For the Roasted Garlic Oil:
2 heads purple garlic
1 cup extra virgin olive oil

Roast the whole heads of garlic on a grill or over coals until outer skin is charred. Remove. When cool enough to handle, remove the outer skin. Slit open each garlic clove and carefully peel off the skin. 

Place the garlic cloves in a small saucepan and add the oil. Heat the oil until it just begins to bubble. Reduce heat to Warm setting, maintaining the oil at 175ºF. For 30 minutes. Strain the oil into a jar. (If desired, save the roasted garlic for another use.)

For the Garlic Cream:
4 ounces queso fresco de cabra (fresh white goat cheese)
½ cup roasted garlic oil (recipe above)
2 cloves garlic
1 ¼ cups cream
2 teaspoons cornstarch
2 tablespoons water
Pinch of salt

Whisk garlic cream.
Break up the goat cheese and place it in a blender or food processor with the oil.

Peel the garlics, crush them lightly and place in a small saucepan with the cream. Heat until the cream begins to bubble. Reduce heat and cook on low for 5 minutes. Strain out the garlics and return the cream to the saucepan. Place on medium heat. Stir the cornstarch and water together. Whisk the cornstarch into the cream and whisk until the cream is slightly thickened. Add the salt. Remove from the heat and pour the cream over the cheese and oil.

Blend or process until the cheese-cream mixture is very smooth. Pour into a metal container and freeze until very stiff. Beat the mixture again in blender or processor until smooth and return it to the freezer until ready to serve.

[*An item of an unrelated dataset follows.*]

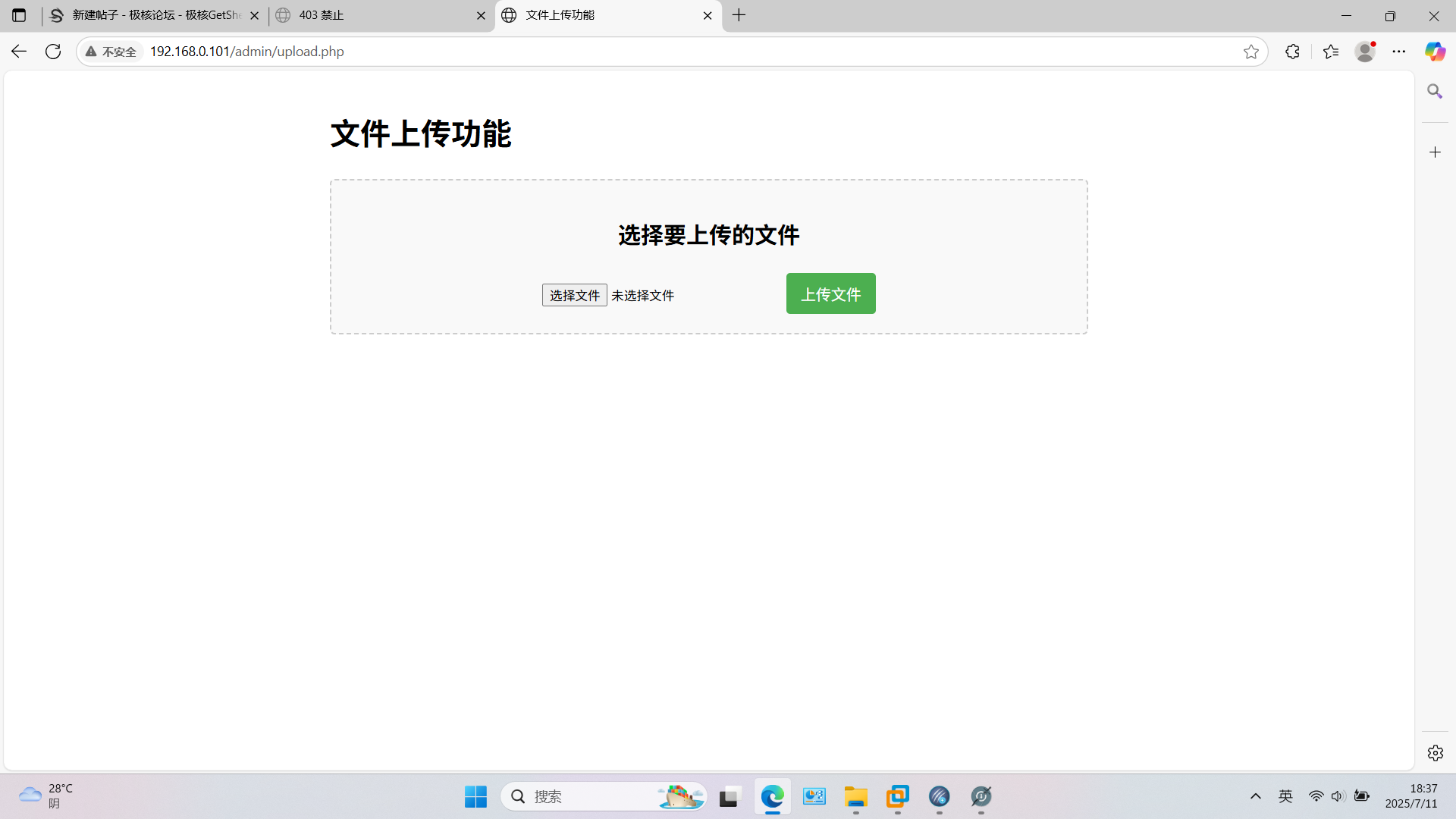View site info via the 不安全 badge
This screenshot has height=819, width=1456.
(x=111, y=52)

(To facitiltate serving, when the garlic cream is partially frozen, scoop up spoonfuls and place them on a lightly oiled plate and freeze. Lift them off the plate and into bowls.)

Place garnishes, add gazpacho.

For the gazpacho:
3 cups chilled tomato gazpacho
4-6 cooked shrimp
Roasted red bell peppers or canned pimiento, diced
Thin strips of mojama (salt-dried tuna)
Scoops of frozen garlic cream
Pimentón de la Vera (smoked paprika), to serve
Roasted garlic oil, to serve

Divide the shrimp between individual shallow bowls. Sprinkle with diced pepper and strips of mojama. Add a scoop of garlic cream to each bowl. 

Very carefully pour gazpacho around the shrimp and garlic cream. Sprinkle with pimentón and drizzle a little garlic oil over the top of the gazpacho. Or, simply fill the bowls with gazpacho, add the scoops of garlic cream and other garnishes.

Fantasy gazpacho! On a second serving, I added everything to the gazpacho--frozen garlic cream, diced avocado, chopped guindillas (pickled chilies), corn kernels, red pepper, shrimp, cilantro. We loved it!




Las Pedroñeras—literally, “rockville”—is a village southeast of Madrid, smack in the middle of Don Quixote country. The village lays claim to the title of Spain’s capital of garlic. A single growers’ cooperative in the town, San Isidro el Santo, produces in one season more than 15 million kilos of garlic. Most of it is the esteemed ajo morado, purple garlic, a variety of hard-necked garlic that has papery white layers enclosing cloves shrink-wrapped in violet skins. Purple garlic is both sweet and pungent, with a powerful bite. The purple garlic of Las Pedroñeras has an official IGP (protected geographic designation).